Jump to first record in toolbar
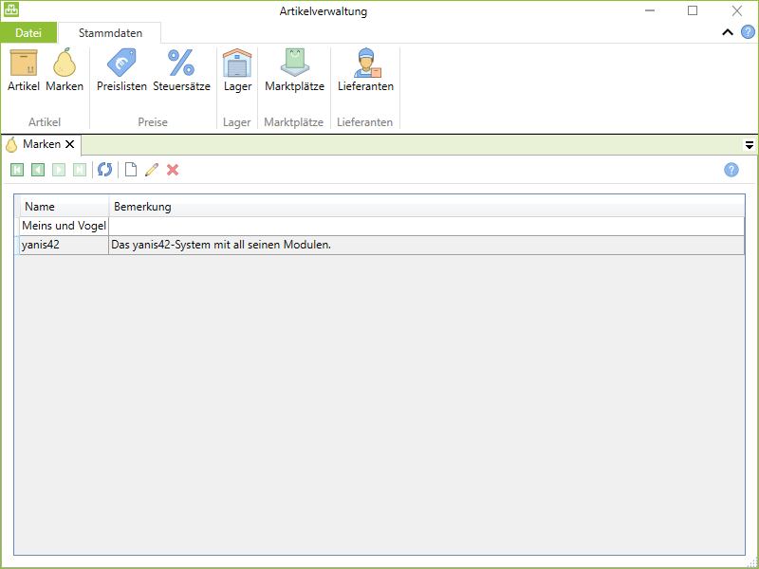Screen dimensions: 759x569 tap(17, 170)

****

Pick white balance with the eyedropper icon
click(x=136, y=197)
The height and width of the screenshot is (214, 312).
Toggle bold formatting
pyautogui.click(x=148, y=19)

****

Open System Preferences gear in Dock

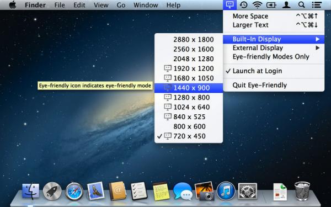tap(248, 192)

****

- **Directions for this task**:
Starting with the line containing "Pick white balance with the eyedropper icon" and going on through the line containing "pyautogui.click(x=148, y=19)", write out those lines of the listing again, requests included. Shift every coordinate in the answers by adding 70 to it.

- **Task result**:
Pick white balance with the eyedropper icon
click(x=206, y=267)
The height and width of the screenshot is (214, 312).
Toggle bold formatting
pyautogui.click(x=218, y=89)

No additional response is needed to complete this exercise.